Problem statement :: Filter by the string "agent": return the lines of the material that contain it.

Data extracts ::
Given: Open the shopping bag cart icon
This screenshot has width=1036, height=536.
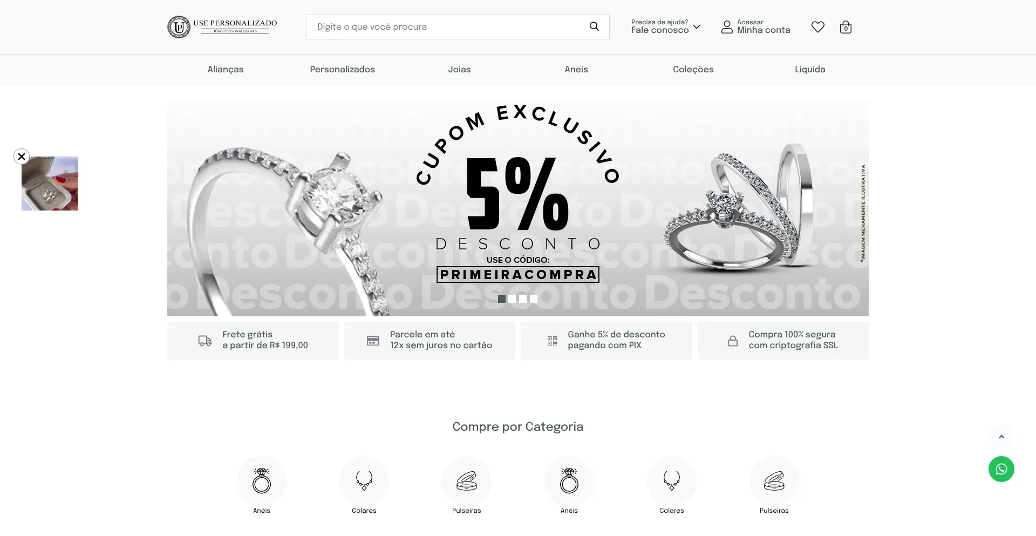Looking at the screenshot, I should point(846,27).
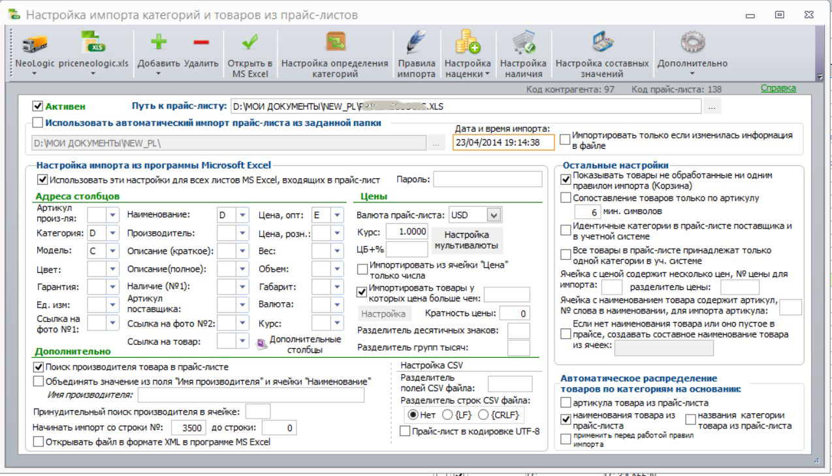Open Настройка определения категорий

tap(334, 43)
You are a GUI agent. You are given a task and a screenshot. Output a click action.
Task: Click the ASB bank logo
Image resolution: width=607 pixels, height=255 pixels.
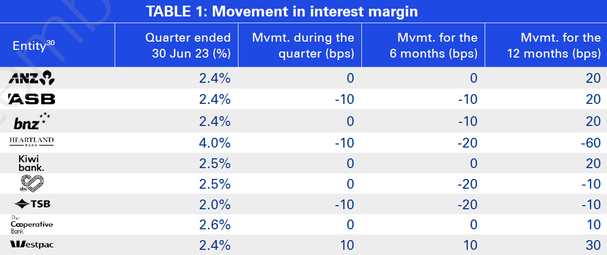coord(31,99)
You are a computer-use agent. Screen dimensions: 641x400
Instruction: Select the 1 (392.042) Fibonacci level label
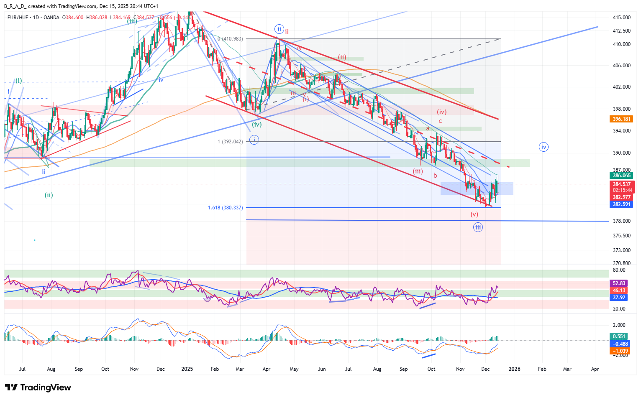tap(230, 142)
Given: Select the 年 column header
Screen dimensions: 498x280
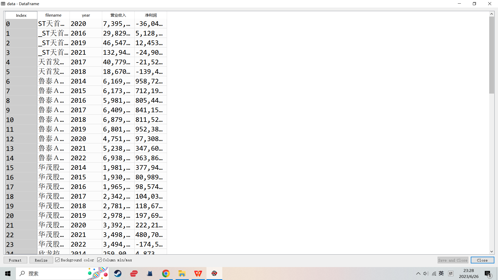Looking at the screenshot, I should [86, 15].
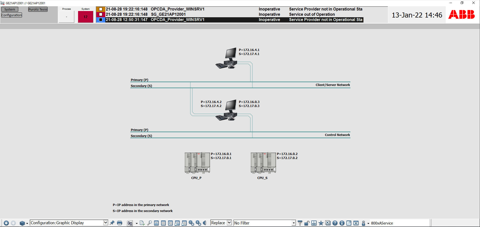
Task: Click the open padlock icon
Action: [x=307, y=223]
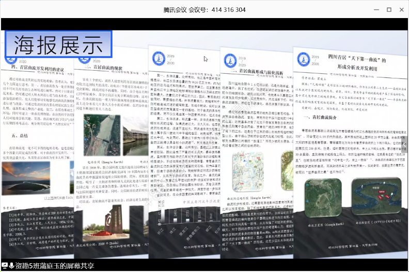
Task: Click the microphone icon beside the sharer name
Action: pyautogui.click(x=11, y=266)
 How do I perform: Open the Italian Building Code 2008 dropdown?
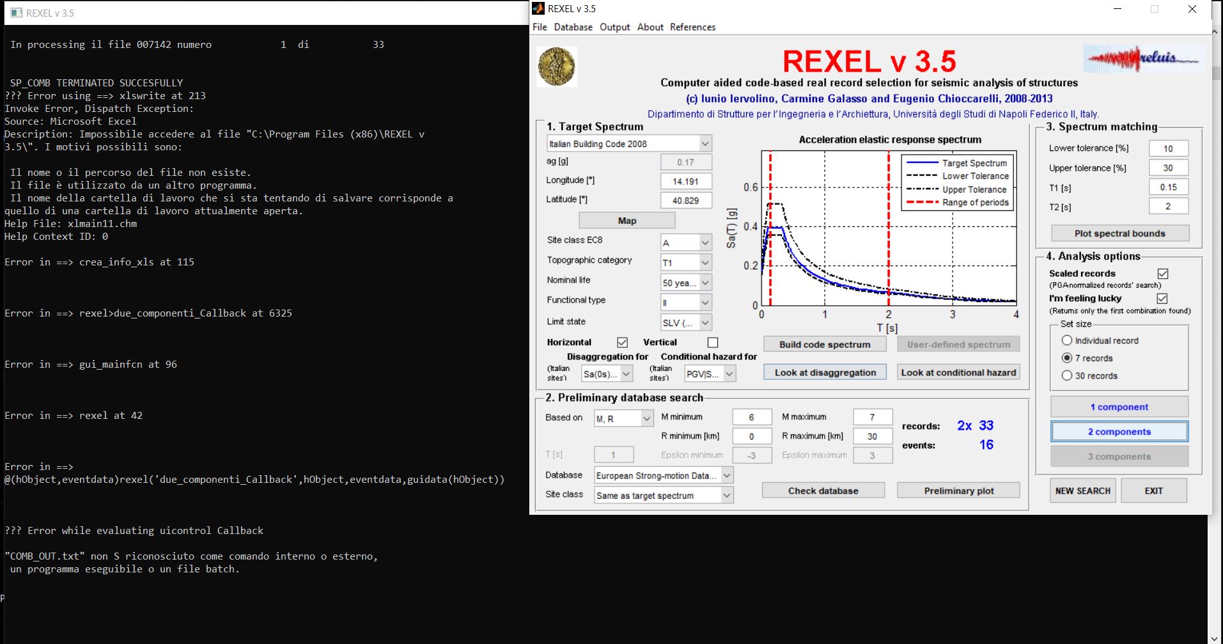coord(630,143)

Finished task ::
You are a GUI agent. You are given a task and a screenshot. Output a click action.
You are a computer-use agent. Screen dimensions: 641x400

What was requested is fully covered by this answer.